§ RECORDS SHOWN:
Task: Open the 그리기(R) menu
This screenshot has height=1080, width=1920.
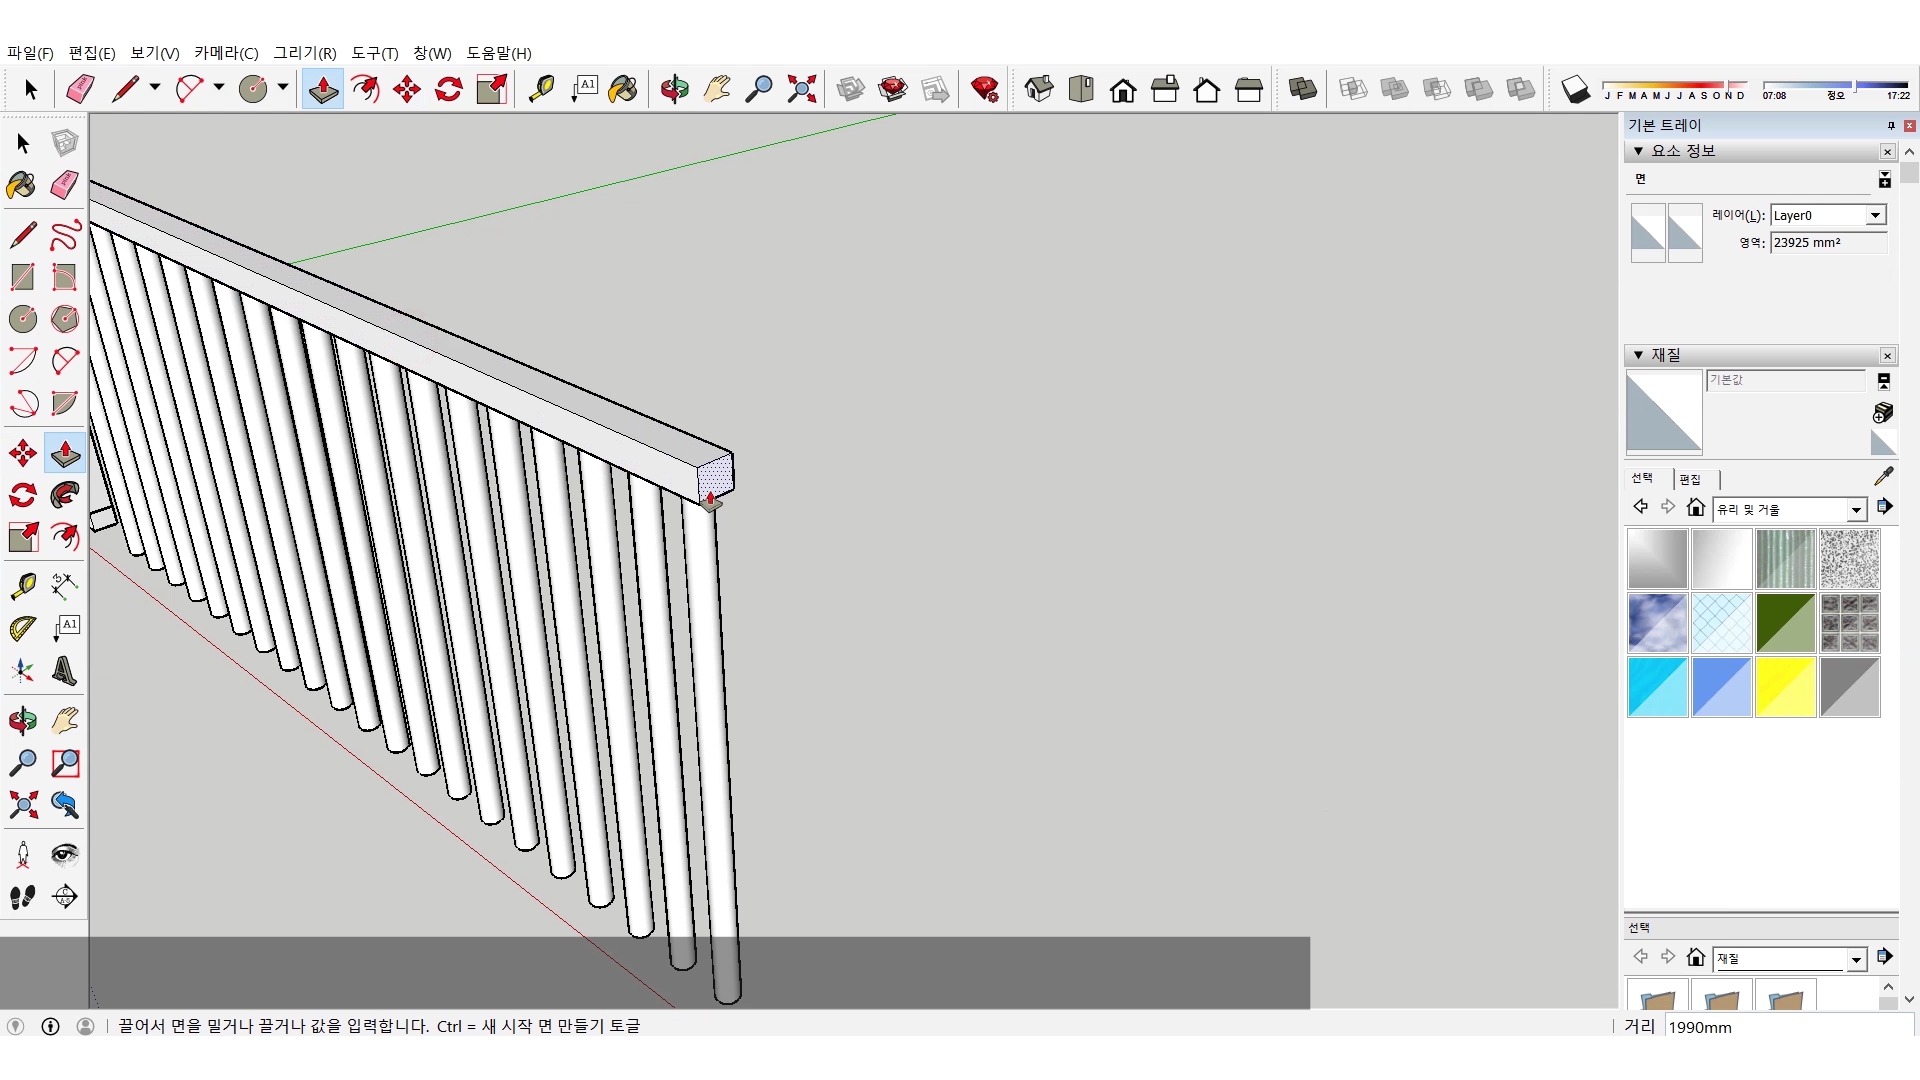Action: (305, 53)
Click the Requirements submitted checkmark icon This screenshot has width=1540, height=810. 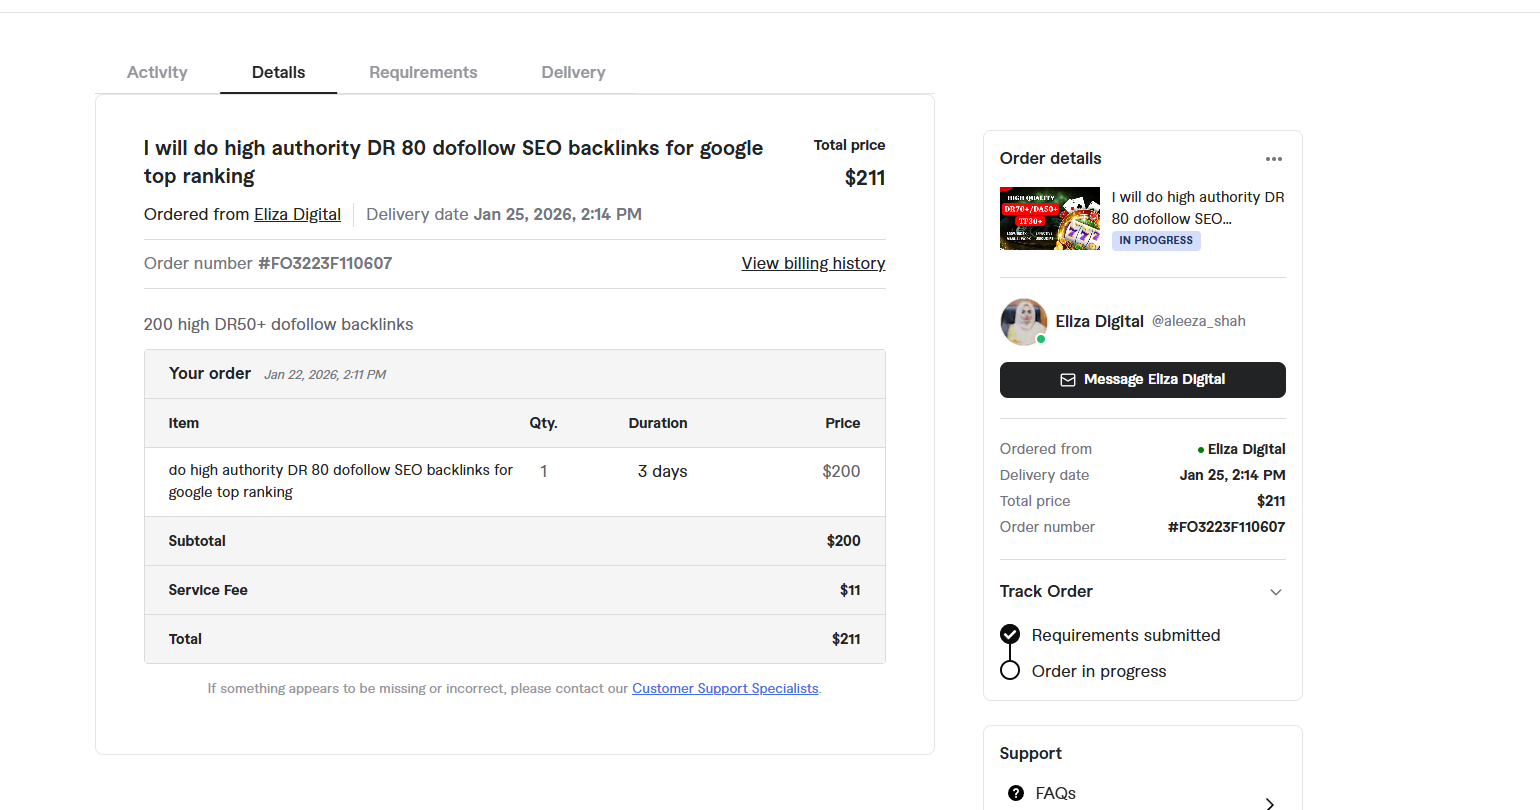[x=1010, y=635]
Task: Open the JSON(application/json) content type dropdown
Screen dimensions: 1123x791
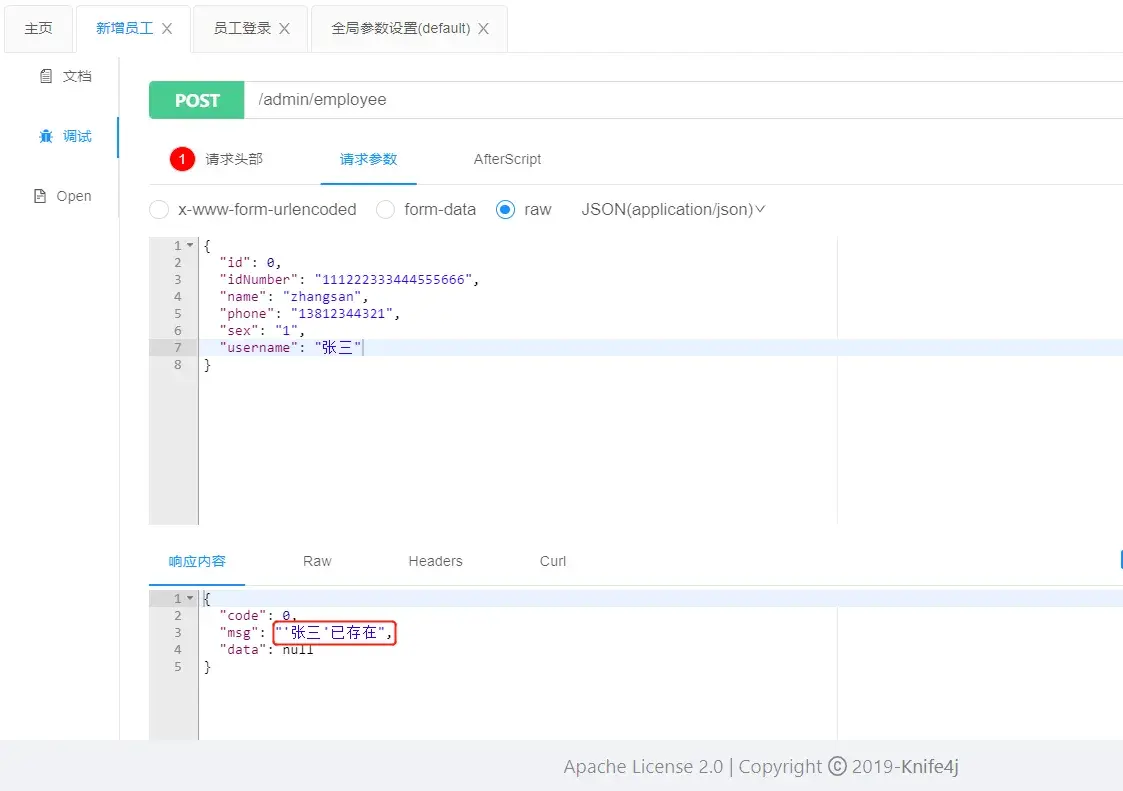Action: [673, 210]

§ YOUR OBJECTIVE:
Count the lines in the records above that contain the word "Task", and reply with the number alone.

§ ANSWER IN FULL:
2